649 So. 2d 1145 | La. Ct. App. | 1995
Defendant was sentenced to five years at hard labor for attempted second degree murder, which sentence was suspended and subject to certain conditions. The state appeals, alleging that the sentence was too lenient. We affirm, finding that the state had no right to appeal this sentence.
FACTS
Defendant, Gerald Bernard, was charged on August 12, 1993, with attempted second degree murder, a violation of La.R.S. 14:27 and 30.1. Defendant entered a plea of guilty to attempted second degree murder on December 13, 1993. On April 11, 1994, defendant was sentenced to five years at hard labor.
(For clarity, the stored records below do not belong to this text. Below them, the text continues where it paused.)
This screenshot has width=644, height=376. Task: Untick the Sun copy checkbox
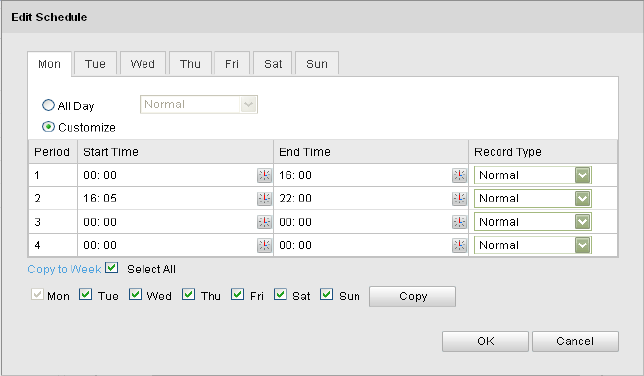[x=327, y=295]
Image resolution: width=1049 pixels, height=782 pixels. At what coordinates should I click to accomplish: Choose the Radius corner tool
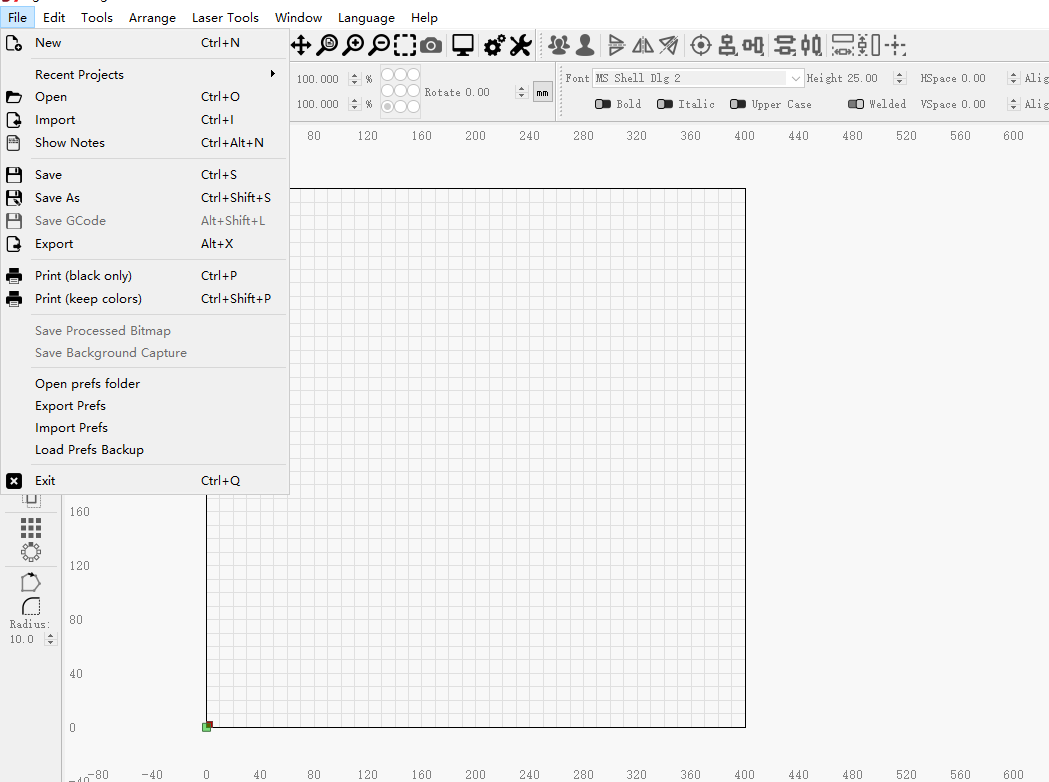click(x=31, y=606)
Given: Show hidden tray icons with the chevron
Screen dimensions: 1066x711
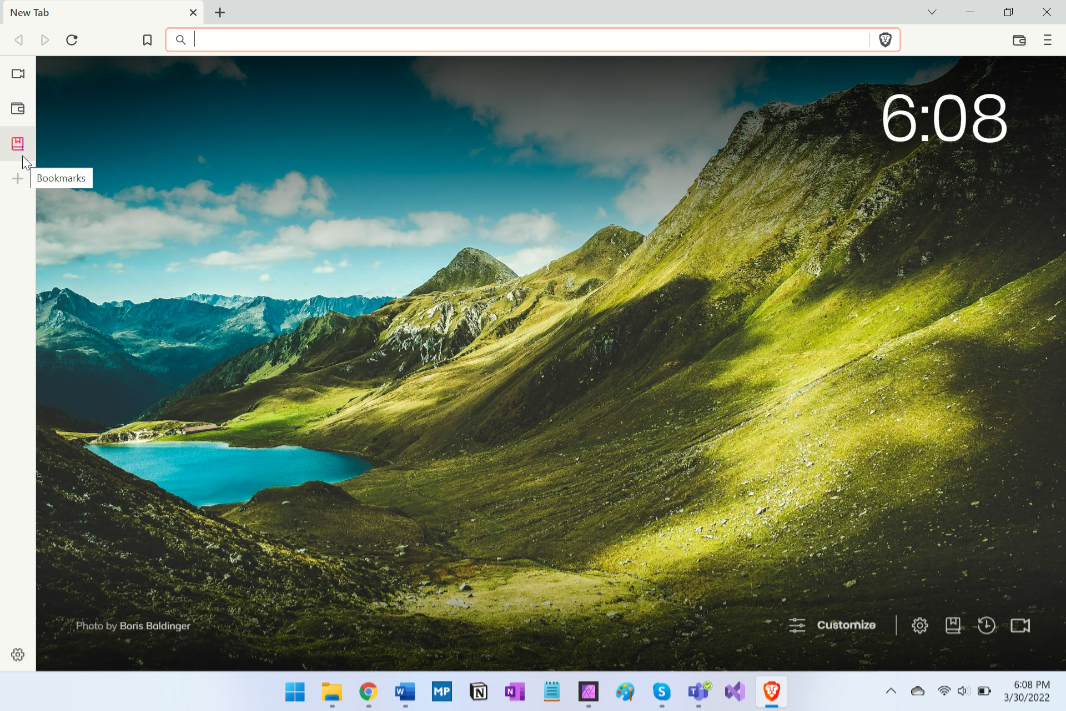Looking at the screenshot, I should 890,691.
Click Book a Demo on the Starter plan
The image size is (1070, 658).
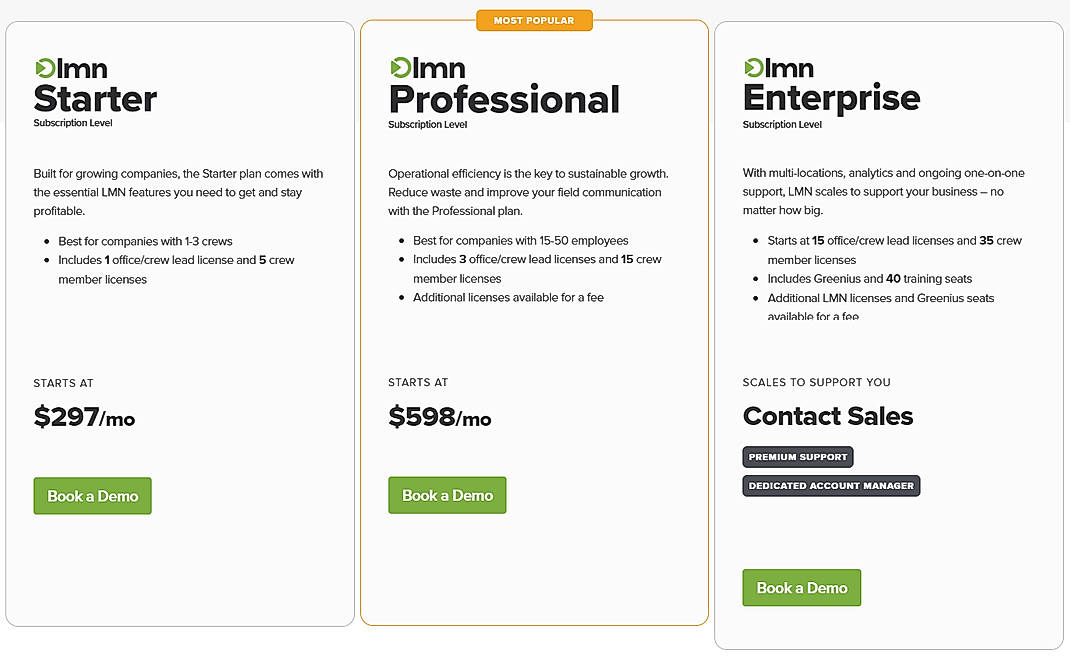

Defendant’s sentence was suspended, and defendant was placed on active supervised probation for five years with the condition that defendant serve two years of house arrest. As a further condition of his probation, defendant was ordered to “participate or enroll in a drug and substance abuse evaluation and |2treatment as directed by the coordinator of those programs ...” and defendant was ordered to “maintain employment either with Mrs. West or whomever.” A Motion to Reconsider Sentence was filed by the state on April 21, 1994, and after a hearing held on April 28,1994, the trial judge denied the state’s motion.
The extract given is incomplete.